— start TEXT PASSAGE —
GitHub 0

Transcript Viewer

Previous Next

Synchronized transcript with audio playback. Highlights each word as it's spoken, supports seeking via scrub bar, and exposes a compound-component API with provider-agnostic character-alignment data.

Installation

npx shadcn-svelte@latest add https://sv11.ui.twango.dev/r/transcript-viewer.json

Usage

<script lang="ts">
	import { TranscriptViewer } from "$lib/registry/ui/transcript-viewer";
</script>
 
<TranscriptViewer />
<script lang="ts">
	import * as TranscriptViewer from "$lib/registry/ui/transcript-viewer";
	import type { CharacterAlignment } from "$lib/registry/ui/transcript-viewer";
 
	let {
		audioSrc,
		alignment,
	}: {
		audioSrc: string;
		alignment: CharacterAlignment;
	} = $props();
</script>
 
<TranscriptViewer.Root {audioSrc} {alignment}>
	<TranscriptViewer.Audio />
	<TranscriptViewer.Words />
	<div class="flex items-center gap-3">
		<TranscriptViewer.PlayPauseButton />
		<TranscriptViewer.ScrubBar />
	</div>
</TranscriptViewer.Root>

Examples

Custom Audio Type

Pass audioType when the source is not MP3 so the browser picks the right decoder.

<TranscriptViewer.Root {audioSrc} {alignment} audioType="audio/wav">
	<TranscriptViewer.Audio />
	<TranscriptViewer.Words />
	<TranscriptViewer.ScrubBar />
</TranscriptViewer.Root>

Custom Word and Gap Rendering

TranscriptViewerWords accepts renderWord and renderGap snippets for per-segment overrides. Each receives the segment and its status"spoken", "current", or "unspoken".
— end TEXT PASSAGE —
— start MATERIAL TO PROCESS —
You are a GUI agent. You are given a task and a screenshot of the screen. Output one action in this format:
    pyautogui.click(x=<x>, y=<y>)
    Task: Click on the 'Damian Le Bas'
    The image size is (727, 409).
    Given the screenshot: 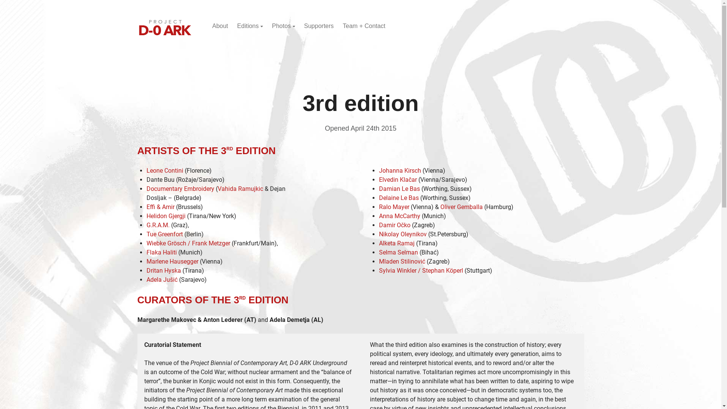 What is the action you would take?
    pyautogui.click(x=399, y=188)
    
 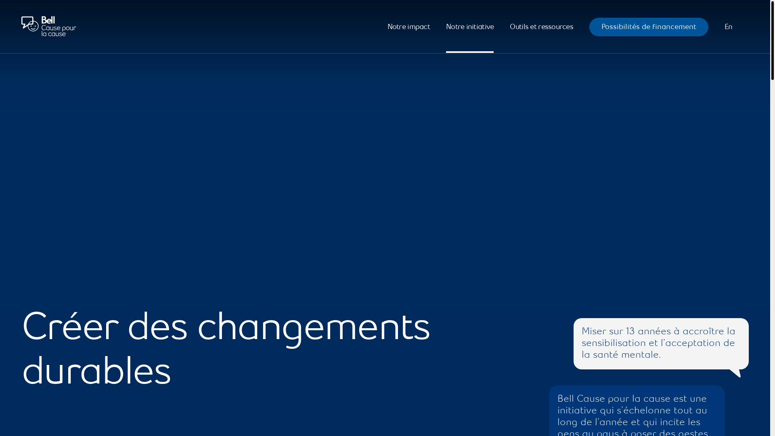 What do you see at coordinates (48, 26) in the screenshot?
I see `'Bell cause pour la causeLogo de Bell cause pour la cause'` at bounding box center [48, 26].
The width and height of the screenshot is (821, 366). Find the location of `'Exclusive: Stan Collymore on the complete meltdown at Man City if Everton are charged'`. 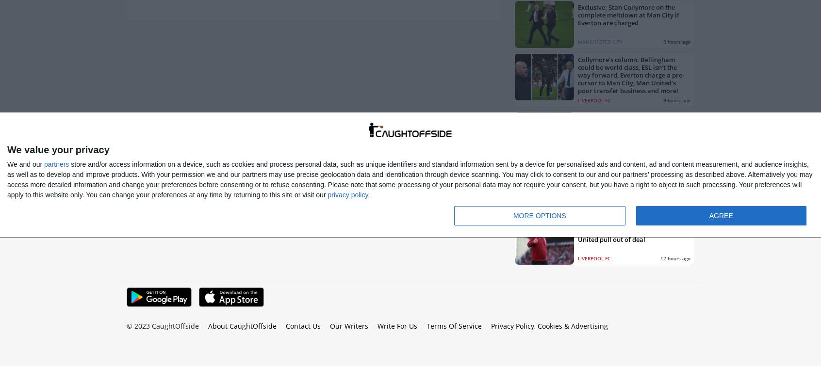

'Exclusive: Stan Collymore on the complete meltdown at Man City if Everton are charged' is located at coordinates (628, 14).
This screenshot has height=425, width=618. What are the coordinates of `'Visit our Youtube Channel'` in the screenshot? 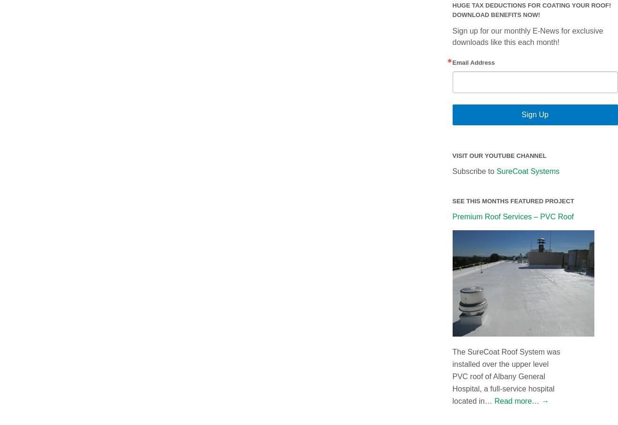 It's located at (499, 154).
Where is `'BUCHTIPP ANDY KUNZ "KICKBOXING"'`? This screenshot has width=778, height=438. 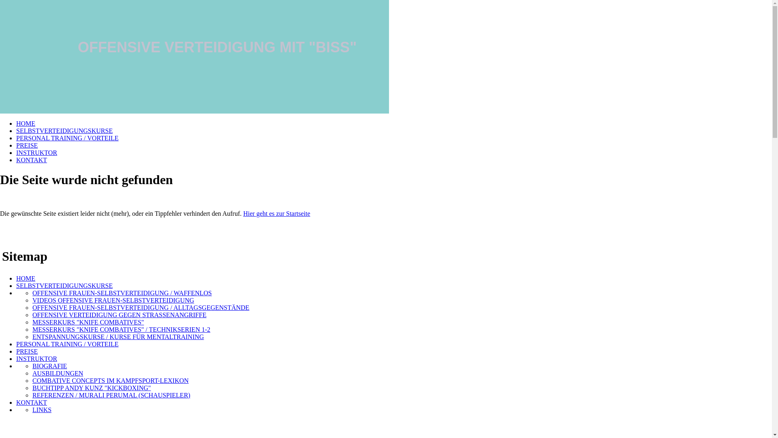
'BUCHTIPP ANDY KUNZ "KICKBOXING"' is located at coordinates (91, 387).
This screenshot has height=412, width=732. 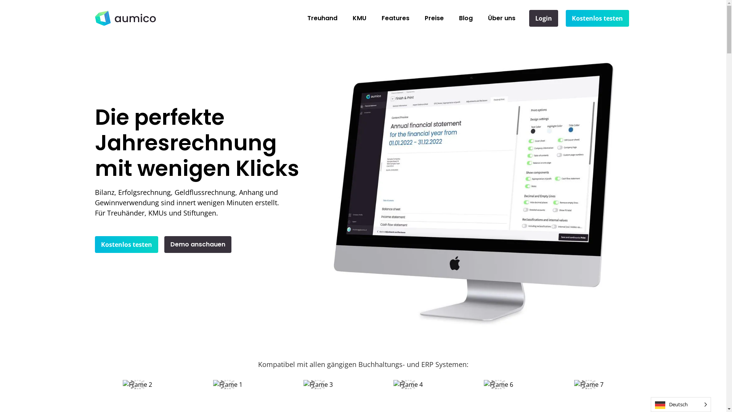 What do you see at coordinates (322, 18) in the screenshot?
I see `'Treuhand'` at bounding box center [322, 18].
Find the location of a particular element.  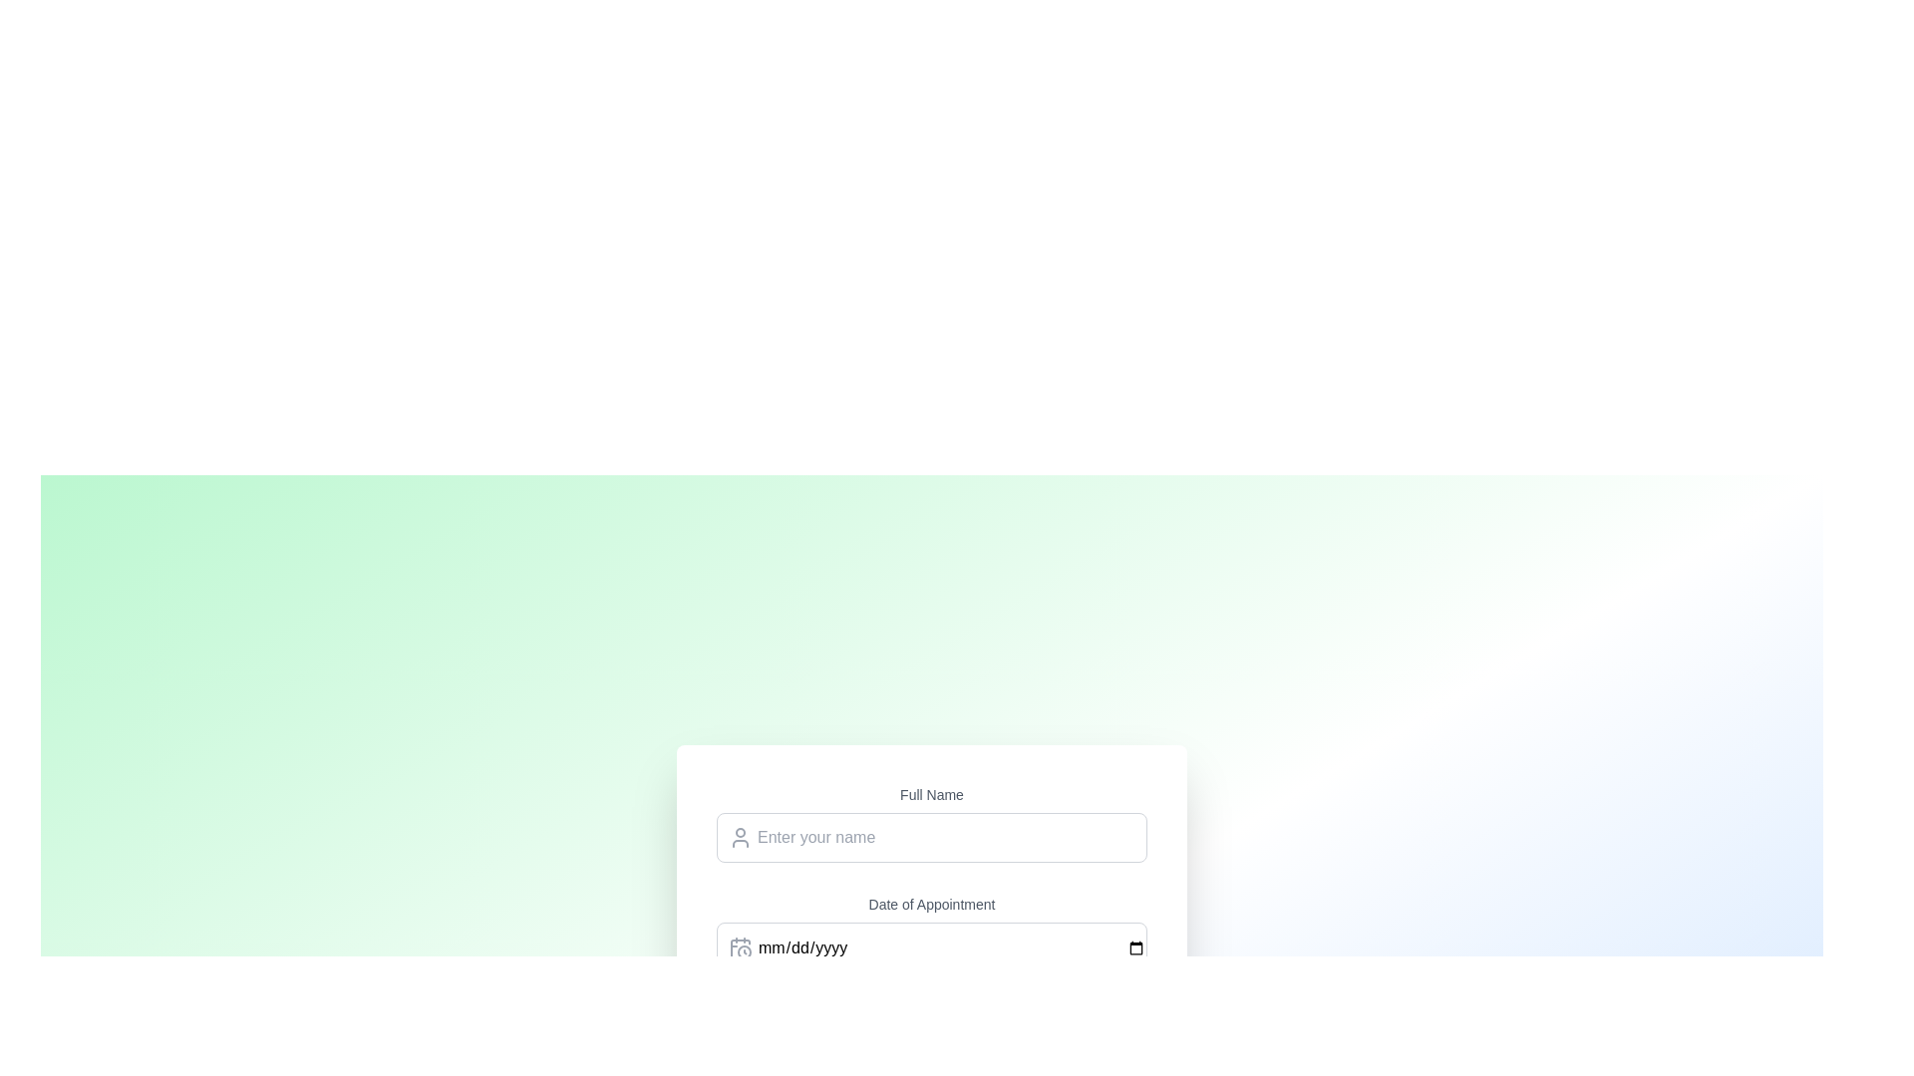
— end MATERIAL TO PROCESS —
WORK TO COMPLETE:
1: Convert the rows, starting at the first line and ending at the line that contains "The image size is (727, 409).", into a JSON list of strings with one string per line and blank lines omitted.
2: Continue the transcript viewer documentation from where it stops.

RESULTS FOR THE EXERCISE:
1:
[
  "You are a GUI agent. You are given a task and a screenshot of the screen. Output one action in this format:",
  "    pyautogui.click(x=<x>, y=<y>)",
  "    Task: Click on the 'Damian Le Bas'",
  "    The image size is (727, 409)."
]

2:
<script lang="ts">
	import * as TranscriptViewer from "$lib/registry/ui/transcript-viewer";
	import type { CharacterAlignment } from "$lib/registry/ui/transcript-viewer";
 
	let {
		audioSrc,
		alignment,
	}: {
		audioSrc: string;
		alignment: CharacterAlignment;
	} = $props();
</script>
 
<TranscriptViewer.Root {audioSrc} {alignment}>
	<TranscriptViewer.Audio />
	<TranscriptViewer.Words>
		{#snippet renderWord({ word, status })}
			<span
				class:font-semibold={status === "current"}
				class:text-primary={status === "spoken"}
				class:text-muted-foreground={status === "unspoken"}
			>
				{word.text}
			</span>
		{/snippet}
	</TranscriptViewer.Words>
	<TranscriptViewer.ScrubBar />
</TranscriptViewer.Root>

Playback Callbacks

The root forwards the underlying <audio> lifecycle via onPlay, onPause, onTimeUpdate, onEnded, and onDurationChange — useful for analytics or syncing external state.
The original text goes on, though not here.